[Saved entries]
* * *
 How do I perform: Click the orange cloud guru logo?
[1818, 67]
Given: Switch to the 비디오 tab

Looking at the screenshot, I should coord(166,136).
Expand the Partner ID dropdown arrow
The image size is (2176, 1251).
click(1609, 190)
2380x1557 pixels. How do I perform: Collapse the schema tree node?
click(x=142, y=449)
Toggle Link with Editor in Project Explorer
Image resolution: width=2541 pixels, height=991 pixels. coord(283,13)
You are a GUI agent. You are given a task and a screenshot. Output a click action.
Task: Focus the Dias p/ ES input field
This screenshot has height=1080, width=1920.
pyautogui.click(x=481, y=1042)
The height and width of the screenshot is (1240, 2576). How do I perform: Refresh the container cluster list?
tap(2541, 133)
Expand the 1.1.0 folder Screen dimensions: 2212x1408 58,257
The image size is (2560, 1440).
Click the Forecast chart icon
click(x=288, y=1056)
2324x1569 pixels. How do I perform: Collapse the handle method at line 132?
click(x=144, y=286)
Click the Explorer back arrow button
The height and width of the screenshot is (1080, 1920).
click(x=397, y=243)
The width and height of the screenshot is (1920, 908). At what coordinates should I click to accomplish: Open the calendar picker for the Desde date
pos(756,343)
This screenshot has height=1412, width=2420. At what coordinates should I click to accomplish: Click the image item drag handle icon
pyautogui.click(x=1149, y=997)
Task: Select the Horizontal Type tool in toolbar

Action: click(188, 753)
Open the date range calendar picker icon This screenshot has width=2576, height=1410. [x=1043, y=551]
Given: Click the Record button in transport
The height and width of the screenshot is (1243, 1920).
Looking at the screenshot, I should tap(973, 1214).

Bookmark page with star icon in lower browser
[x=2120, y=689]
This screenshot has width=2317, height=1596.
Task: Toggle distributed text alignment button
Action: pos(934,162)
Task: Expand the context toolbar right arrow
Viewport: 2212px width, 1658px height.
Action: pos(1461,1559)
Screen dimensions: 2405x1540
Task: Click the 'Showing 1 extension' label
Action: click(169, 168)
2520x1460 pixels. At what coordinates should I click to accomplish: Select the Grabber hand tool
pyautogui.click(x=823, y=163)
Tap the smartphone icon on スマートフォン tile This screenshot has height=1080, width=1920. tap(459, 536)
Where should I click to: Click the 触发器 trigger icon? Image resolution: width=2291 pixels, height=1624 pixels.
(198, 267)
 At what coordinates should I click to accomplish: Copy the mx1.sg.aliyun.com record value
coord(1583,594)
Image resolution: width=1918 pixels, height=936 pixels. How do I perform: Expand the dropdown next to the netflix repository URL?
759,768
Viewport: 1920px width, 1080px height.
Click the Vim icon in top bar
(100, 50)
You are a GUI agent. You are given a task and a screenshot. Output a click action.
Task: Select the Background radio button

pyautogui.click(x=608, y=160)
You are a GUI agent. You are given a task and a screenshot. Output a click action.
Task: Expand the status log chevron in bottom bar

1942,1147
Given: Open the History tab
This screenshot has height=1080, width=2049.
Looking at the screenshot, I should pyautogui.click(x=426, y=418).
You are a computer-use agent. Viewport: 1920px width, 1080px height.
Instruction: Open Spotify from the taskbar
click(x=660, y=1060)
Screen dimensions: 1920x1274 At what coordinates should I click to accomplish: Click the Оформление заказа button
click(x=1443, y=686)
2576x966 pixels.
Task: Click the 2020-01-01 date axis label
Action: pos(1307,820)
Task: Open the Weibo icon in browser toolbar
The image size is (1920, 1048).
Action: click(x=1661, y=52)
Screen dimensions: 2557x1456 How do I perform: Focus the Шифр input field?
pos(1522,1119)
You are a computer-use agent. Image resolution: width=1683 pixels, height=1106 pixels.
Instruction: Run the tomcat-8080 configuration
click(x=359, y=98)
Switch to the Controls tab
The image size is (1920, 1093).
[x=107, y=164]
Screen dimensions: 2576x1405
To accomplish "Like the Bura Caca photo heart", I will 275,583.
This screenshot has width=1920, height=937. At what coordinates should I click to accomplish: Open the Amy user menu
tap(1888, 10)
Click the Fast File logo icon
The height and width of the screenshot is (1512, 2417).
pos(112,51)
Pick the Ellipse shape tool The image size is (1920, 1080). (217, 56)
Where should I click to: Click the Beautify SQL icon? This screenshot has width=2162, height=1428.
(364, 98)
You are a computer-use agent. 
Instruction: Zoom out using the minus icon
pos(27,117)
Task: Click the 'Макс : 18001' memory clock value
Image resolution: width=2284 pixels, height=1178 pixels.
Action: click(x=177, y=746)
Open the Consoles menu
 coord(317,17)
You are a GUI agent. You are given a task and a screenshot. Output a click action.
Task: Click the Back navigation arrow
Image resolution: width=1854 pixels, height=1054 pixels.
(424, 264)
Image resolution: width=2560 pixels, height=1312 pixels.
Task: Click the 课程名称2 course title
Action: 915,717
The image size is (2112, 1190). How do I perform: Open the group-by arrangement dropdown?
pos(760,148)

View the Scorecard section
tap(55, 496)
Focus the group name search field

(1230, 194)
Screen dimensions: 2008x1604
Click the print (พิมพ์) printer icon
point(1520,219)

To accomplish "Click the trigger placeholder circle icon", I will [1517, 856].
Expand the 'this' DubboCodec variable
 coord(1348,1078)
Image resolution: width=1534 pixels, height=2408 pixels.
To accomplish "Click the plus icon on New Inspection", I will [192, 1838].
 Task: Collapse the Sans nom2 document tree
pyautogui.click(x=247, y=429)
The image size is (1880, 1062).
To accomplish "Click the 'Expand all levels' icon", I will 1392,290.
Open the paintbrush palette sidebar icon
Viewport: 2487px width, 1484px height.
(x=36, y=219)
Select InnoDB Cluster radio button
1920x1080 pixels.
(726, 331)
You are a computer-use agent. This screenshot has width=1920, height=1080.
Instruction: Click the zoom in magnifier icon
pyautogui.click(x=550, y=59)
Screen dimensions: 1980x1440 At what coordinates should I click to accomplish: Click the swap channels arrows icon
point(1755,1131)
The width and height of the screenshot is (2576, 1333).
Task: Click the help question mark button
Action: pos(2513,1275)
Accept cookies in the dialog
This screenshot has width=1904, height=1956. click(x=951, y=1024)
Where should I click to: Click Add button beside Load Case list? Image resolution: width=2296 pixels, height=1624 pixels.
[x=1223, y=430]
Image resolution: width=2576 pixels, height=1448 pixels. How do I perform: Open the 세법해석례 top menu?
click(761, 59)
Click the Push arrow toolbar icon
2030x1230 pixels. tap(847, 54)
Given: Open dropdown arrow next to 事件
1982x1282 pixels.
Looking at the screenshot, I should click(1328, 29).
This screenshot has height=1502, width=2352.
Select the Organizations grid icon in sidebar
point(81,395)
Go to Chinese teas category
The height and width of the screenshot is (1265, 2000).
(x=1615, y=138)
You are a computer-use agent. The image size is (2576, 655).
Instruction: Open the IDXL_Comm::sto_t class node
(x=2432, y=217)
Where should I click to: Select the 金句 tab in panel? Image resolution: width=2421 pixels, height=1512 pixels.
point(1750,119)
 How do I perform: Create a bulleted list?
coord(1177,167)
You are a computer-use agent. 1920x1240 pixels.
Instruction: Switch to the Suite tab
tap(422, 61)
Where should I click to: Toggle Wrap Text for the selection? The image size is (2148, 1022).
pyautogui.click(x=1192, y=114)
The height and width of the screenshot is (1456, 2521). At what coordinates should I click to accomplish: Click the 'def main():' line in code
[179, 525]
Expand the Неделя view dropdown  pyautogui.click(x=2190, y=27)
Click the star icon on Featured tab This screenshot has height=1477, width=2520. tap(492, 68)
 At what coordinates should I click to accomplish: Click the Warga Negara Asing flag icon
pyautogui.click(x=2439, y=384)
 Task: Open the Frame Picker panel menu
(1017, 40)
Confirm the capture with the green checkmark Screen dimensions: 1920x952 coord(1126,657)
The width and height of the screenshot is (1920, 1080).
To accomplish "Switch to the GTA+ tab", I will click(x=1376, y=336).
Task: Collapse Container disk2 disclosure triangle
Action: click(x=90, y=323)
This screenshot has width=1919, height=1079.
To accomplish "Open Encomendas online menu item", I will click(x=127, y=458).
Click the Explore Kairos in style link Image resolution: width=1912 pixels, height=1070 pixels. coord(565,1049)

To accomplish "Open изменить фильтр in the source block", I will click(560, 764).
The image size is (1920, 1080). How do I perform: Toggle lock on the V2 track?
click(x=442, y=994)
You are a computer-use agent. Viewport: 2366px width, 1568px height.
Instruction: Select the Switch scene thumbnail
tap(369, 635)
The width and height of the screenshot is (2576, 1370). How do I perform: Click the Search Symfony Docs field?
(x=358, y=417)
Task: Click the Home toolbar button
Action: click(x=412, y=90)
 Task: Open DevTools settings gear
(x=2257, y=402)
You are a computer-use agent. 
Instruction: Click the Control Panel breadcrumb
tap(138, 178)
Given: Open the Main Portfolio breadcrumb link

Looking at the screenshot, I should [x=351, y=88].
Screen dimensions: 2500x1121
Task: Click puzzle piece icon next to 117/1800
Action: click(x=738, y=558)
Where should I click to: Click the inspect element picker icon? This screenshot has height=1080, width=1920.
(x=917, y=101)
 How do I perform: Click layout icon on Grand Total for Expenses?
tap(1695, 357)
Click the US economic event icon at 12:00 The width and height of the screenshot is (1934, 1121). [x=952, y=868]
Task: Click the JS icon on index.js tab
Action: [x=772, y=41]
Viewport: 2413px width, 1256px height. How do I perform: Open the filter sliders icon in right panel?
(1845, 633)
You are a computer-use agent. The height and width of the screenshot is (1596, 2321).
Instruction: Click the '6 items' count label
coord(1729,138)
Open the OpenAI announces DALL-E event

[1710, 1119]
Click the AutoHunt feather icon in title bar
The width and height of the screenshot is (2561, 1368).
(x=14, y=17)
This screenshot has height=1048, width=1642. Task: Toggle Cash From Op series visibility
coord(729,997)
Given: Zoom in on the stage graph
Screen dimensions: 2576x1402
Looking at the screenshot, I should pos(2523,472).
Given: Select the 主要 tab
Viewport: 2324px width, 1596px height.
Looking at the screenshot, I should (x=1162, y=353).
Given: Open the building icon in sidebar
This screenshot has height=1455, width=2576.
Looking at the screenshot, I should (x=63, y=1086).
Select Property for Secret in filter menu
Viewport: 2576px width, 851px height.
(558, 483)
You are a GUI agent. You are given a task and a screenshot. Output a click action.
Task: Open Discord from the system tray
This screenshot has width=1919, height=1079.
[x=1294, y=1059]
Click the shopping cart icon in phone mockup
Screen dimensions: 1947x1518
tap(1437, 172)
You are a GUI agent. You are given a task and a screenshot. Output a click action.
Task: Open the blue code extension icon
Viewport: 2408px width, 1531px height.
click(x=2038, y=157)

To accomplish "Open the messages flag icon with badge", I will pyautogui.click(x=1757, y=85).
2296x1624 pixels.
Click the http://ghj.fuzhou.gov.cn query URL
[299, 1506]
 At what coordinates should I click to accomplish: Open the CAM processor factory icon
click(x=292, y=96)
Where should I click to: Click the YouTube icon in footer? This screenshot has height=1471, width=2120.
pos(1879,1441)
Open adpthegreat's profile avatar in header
* * *
• _PROBLEM TO WORK ON_: Only the lines from the one containing "2296x1624 pixels." through the end of the records above belong in the answer, each exactly as written.

• _EXERCISE RESULT_:
2296x1624 pixels.
Click the http://ghj.fuzhou.gov.cn query URL
[299, 1506]
 At what coordinates should I click to accomplish: Open the CAM processor factory icon
click(x=292, y=96)
Where should I click to: Click the YouTube icon in footer? This screenshot has height=1471, width=2120.
pos(1879,1441)
Open adpthegreat's profile avatar in header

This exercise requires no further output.